WHAT TO WORK ON: Tally the lines in the records underneath that contain the string "sidebar", and state the figure by itself.

[[ LISTED RECORDS open ]]

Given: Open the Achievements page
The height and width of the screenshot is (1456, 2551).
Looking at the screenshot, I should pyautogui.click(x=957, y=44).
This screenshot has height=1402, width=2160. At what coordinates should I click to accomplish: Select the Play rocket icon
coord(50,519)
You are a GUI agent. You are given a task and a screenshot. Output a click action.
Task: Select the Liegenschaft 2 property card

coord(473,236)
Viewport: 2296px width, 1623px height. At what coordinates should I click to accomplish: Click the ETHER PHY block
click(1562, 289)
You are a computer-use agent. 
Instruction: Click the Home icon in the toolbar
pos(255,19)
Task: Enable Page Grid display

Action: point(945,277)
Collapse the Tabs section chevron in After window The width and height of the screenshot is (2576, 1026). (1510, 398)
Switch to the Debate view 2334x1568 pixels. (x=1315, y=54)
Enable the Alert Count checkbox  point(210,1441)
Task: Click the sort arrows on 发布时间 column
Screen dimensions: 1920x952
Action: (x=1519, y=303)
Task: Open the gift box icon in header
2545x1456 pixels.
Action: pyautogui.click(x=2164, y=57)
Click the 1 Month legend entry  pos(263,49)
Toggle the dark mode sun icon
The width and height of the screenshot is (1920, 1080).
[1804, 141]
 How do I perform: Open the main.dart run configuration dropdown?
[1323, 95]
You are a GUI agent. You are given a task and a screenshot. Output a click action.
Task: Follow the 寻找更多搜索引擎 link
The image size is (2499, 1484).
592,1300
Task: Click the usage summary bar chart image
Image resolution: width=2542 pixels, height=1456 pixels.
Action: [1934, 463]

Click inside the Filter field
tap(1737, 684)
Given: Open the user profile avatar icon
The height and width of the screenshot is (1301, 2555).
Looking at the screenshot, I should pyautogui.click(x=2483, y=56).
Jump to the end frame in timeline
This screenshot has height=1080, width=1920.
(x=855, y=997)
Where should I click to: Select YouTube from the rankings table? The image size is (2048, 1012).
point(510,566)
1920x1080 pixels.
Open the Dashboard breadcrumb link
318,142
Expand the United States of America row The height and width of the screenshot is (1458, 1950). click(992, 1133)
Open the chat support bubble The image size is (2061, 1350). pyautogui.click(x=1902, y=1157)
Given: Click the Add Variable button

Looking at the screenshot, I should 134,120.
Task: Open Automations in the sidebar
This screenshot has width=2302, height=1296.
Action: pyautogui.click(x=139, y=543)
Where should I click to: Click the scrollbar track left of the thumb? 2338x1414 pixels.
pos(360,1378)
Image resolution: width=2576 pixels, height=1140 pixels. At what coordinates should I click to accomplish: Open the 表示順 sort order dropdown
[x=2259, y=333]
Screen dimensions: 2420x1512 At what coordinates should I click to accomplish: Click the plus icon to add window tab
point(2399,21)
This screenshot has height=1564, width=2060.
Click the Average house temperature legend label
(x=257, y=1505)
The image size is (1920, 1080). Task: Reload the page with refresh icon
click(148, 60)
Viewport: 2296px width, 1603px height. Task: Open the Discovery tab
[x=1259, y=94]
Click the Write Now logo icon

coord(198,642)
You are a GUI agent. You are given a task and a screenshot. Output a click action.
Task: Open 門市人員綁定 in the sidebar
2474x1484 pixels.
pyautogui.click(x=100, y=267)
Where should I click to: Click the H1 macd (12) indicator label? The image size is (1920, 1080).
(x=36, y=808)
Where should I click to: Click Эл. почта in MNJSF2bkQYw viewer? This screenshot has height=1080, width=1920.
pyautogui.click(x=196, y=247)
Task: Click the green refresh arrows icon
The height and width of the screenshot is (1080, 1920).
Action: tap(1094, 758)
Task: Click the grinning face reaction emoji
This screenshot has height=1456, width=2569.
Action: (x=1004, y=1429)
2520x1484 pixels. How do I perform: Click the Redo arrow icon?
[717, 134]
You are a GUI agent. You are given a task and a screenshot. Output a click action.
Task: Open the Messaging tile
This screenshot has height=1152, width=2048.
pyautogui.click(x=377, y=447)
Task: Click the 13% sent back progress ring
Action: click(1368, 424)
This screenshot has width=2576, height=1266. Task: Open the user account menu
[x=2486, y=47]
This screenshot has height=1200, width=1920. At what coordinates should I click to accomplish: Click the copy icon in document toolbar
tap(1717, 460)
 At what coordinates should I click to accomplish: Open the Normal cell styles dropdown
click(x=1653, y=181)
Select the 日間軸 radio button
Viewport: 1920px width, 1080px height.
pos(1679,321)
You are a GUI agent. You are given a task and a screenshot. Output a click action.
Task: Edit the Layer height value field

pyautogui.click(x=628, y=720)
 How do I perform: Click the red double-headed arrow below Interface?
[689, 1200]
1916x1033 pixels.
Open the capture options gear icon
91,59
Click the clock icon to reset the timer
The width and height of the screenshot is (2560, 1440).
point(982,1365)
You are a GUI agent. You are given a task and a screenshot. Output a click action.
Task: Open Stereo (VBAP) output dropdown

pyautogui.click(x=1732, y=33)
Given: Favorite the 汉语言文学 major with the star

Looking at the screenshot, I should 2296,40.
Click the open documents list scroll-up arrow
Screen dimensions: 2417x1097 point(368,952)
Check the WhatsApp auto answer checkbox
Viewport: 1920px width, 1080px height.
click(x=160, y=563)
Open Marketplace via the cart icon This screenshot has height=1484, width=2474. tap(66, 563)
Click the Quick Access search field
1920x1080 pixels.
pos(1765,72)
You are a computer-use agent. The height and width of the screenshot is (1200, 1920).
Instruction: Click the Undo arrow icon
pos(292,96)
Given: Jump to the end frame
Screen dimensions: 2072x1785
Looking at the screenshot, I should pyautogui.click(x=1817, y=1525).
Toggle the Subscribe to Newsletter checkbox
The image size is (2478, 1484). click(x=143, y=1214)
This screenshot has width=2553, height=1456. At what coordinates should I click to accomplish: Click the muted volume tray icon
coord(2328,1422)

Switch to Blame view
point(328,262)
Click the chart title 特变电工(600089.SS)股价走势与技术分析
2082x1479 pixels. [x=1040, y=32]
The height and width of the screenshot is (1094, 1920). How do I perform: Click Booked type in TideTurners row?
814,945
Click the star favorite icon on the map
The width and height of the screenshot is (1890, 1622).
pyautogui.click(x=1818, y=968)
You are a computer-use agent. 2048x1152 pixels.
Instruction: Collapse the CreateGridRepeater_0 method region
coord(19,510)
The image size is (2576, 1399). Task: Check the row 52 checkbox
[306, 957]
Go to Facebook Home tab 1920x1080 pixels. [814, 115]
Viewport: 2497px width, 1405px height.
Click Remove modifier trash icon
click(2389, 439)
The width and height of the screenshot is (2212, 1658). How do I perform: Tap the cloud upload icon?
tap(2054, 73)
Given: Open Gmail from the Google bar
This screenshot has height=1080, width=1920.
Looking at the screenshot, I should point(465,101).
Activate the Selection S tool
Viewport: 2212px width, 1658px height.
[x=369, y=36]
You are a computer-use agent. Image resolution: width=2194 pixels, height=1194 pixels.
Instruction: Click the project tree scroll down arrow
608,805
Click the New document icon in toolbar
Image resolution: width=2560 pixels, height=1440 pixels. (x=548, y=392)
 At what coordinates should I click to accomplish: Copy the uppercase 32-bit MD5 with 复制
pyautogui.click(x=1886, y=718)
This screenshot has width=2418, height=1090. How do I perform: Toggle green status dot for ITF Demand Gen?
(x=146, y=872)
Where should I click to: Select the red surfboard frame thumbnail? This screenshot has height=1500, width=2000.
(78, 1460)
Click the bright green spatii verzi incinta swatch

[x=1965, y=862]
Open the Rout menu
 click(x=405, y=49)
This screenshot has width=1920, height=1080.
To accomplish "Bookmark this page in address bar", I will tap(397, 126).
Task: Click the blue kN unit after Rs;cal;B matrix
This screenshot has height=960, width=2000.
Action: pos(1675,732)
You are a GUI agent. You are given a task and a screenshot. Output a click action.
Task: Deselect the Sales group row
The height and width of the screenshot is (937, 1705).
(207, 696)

[[ LISTED RECORDS closed ]]

RESPONSE TO THIS TASK: 2